It was no eight-goal thriller but Arsenal's visit to Newcastle still ended as contentiously as last season's game, with Joey Barton as the agent provocateur when the visitors had a player dismissed in the second half.
Last season it was Abou Diaby, this time it was Gervinho, making his English league debut. Alan Pardew insisted he dived, Arsène Wenger claimed he did not, but the salient point was that after Barton had hauled him brusquely to his feet and told him to get on with the game the Ivorian became involved in a scuffle and clearly slapped the Newcastle man.
"I think I saw more than the referee did," Wenger said, making an unusual case for the defence. "It was just an argument, the referee could have produced two yellow cards or two red ones. I don't think Gervinho deserved to be sent off and certainly Barton was not hit hard enough to lie down for two minutes in the way he did. I will have to have a good look at it again before we decide whether to appeal."
That much is true, though the letter of the law is that raising one's hands constitutes violent conduct, so Gervinho will now be looking at a three-match ban, unless Arsenal manage to successfully appeal. Pardew advised them not to bother.
"First of all Gervinho dived, there's no question about that," the Newcastle manager said. "Joey's reaction was to chastise him, which you can understand, and then there was a tussle and Gervinho slapped him. You can't do that. I'm not going to defend Joey to the hilt, I've had my run-ins with him too, but on this occasion he was calm. He was just incensed at an opponent attempting to con the referee and I don't think that makes him a villain. He's just an opinionated boy, that's all."

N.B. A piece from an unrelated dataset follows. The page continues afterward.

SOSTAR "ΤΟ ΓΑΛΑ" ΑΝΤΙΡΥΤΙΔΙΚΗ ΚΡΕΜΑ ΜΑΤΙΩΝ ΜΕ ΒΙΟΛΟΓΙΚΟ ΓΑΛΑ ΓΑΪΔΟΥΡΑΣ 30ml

Even Wenger could not disagree with that assessment. Showing remarkable good humour in the circumstances, the Arsenal manager noted that Barton was the obvious link between the two dismissals in the last two games and claimed he had "got away with it" on both occasions.
When it was put to Wenger that Arsenal had been linked with Barton in transfer speculation over the summer, he smiled and did not rule out the possibility. "That may be the solution to sort out our problem," he said. "We do not seek to provoke opponents though, we try to play football. I am concerned that maybe sometimes our players overreact to provocation and that is an area where we must try to improve."
Wenger was somewhat less relaxed about the visiting Arsenal supporters telling him in no uncertain terms to spend some money as his players ran out of ideas in the second half. Clearly frustrated by the apparently inevitable departures of Cesc Fábregas and Samir Nasri, and the lack of replacements being lined up, the Arsenal fans high up in the Leazes End twice chanted that Wenger needed to get his chequebook out.